Answer these questions from the passage below on the 6% real estate commission:
1. How much do U.S. homeowners pay in fees each year?
2. What was the dollar amount of the jury's ruling in Burnett v. The National Association of Realtors?
3. Who pays a buyer-agent?

━━━━━ PASSAGE TO READ ━━━━━

The End of the 6% Commission
Obsolescence is barreling towards the legacy real estate industry like an asteroid in the form of legislation.
Many saw this coming. A 100-year-old commission that didn’t budge after the internet is an obvious price-fixing scheme just waiting to be uncovered.
The lawsuits are piling up. The writing is on the wall.
Realtors will have to adopt an attitude similar to mortgage brokers after the sub-prime mortgage meltdown, when they were no longer allowed to cash-in approving anyone for a mortgage.
“Well, it was fun while it lasted.”
U.S. homeowners pay the highest fees in the developed world, a hundred billion a year, one Trillion dollars every ten years. After two months of schooling it is possible to earn more as a real estate agent than a cardiothoracic surgeon. Economists referred to these fees as a social waste.
The jig is up.
Recently a jury for Burnett v. The National Association of Realtors determined in a $1.8 billion dollar ruling that Realtors are putting home buyers behind a giant paywall.
The class action lawsuits in a nutshell:
- A buyer-agent is not paid by their buyer. They are paid by the homeowner. Although customary, it is a peculiar arrangement making negotiation and free-market pricing totally unrealistic and impractical. This phone call recording was submitted as evidence. It features a Realtor, who, upon discovering that the seller is not providing a commission for buyer-agents, says, “I’ll tell them the property is sold”.

━━━━━ ENTRIES SHOWN ━━━━━

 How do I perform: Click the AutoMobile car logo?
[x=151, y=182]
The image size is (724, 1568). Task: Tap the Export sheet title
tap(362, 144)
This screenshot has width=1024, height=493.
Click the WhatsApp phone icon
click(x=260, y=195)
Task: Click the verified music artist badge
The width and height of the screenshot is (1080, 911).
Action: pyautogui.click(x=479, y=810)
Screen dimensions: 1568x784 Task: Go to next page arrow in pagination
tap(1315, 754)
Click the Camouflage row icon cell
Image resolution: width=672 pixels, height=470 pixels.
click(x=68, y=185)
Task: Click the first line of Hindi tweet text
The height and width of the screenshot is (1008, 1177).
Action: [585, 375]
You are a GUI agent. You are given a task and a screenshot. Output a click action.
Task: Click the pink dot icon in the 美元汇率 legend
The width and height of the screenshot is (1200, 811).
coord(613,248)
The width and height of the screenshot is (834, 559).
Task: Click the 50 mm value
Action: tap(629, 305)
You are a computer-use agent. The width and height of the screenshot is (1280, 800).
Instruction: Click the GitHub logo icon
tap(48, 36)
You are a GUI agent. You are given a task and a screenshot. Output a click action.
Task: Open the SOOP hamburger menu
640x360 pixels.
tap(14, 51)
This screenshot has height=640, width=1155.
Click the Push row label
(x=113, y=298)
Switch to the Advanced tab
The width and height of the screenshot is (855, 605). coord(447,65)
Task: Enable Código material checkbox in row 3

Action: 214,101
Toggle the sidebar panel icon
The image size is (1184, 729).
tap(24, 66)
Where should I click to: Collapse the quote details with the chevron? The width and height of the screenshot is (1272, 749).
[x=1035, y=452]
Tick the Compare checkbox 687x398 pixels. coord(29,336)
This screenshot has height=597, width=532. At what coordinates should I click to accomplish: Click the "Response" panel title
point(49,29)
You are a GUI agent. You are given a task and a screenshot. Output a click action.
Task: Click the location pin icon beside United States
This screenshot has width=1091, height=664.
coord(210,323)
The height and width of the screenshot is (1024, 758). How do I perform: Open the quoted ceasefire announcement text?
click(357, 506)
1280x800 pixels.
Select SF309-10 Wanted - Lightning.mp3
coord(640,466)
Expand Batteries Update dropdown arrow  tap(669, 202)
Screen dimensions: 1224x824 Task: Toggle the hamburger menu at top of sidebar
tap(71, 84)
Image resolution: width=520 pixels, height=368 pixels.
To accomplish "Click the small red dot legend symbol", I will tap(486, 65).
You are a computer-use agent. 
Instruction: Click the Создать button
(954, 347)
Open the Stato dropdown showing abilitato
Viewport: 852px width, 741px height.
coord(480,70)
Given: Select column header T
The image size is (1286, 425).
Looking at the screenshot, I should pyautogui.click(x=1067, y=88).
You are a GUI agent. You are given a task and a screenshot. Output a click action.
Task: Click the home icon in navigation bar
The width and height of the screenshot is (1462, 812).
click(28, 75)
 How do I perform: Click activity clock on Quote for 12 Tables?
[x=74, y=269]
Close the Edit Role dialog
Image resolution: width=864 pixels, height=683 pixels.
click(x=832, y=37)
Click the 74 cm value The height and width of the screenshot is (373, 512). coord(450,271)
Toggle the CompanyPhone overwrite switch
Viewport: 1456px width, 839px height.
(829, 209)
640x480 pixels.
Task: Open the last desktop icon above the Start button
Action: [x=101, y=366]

━━━━━

RESULT FOR THIS EXERCISE>
1. A hundred billion dollars a year.
2. $1.8 billion.
3. The homeowner.